Women represent a large part of the talent pool for research science, but many data sources indicate that they are more likely than men to “leak” out of the pipeline in the sciences before obtaining a tenured position at a college or university. The loss of these women, together with serious increases in European and Asian nations’ capacity for research, means the long-term dependability of a highly trained U.S. workforce and global preeminence in the sciences may be in question.
The Obama administration has made scientific research a major priority, with the 2009 stimulus package, or American Recovery and Reinvestment Act, including billions of dollars to the federal granting agencies, most prominently the National Institutes of Health, the National Science Foundation, and the Department of Energy. This investment was made to create jobs, to maintain America’s scientific competiveness in the global market, and to balance a recent decline in real dollars provided by federal granting agencies to support basic and applied research at universities and colleges. This initiative depends on an innovative, highly trained scientific workforce.
A recent report by the National Research Council of the National Academy of Sciences confirmed that women who receive Ph.D.s in the sciences were less likely than men to seek academic research positions—the path to cutting-edge discovery—and they were more likely to drop out before attaining tenure if they did take on a faculty post. However, the NRC report stated that their surveys did not shed light on many of the potential reasons why women were more likely to drop out: “The report does not explore the impact of children and family obligations (including elder care) on women’s willingness to pursue faculty positions in R1 institutions or the duration of postdoctoral positions.”

* * * * * * * * *

## EXERCISE SET
a. Repeat the passage on women leaving science careers word for word, starting at "The Obama administration" and ending at "trained scientific workforce.".
b. According to the passage on women leaving science careers, which federal granting agencies were most prominently funded by the 2009 stimulus package?

* * * * * * * * *

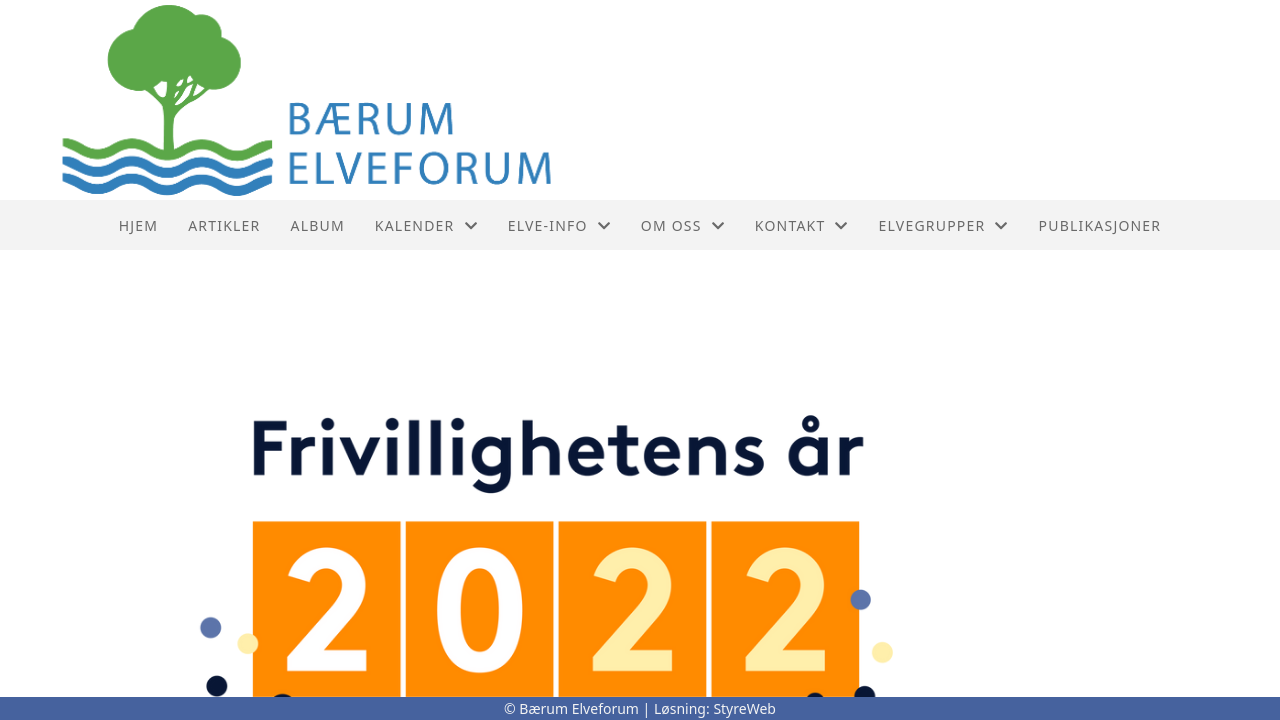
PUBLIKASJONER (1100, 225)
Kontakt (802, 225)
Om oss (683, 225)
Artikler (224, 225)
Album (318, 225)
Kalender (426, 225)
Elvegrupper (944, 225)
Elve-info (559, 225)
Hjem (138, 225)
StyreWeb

* * * * * * * * *

## ANSWERS BY TASK
a.
The Obama administration has made scientific research a major priority, with the 2009 stimulus package, or American Recovery and Reinvestment Act, including billions of dollars to the federal granting agencies, most prominently the National Institutes of Health, the National Science Foundation, and the Department of Energy. This investment was made to create jobs, to maintain America’s scientific competiveness in the global market, and to balance a recent decline in real dollars provided by federal granting agencies to support basic and applied research at universities and colleges. This initiative depends on an innovative, highly trained scientific workforce.

b. The National Institutes of Health, the National Science Foundation, and the Department of Energy.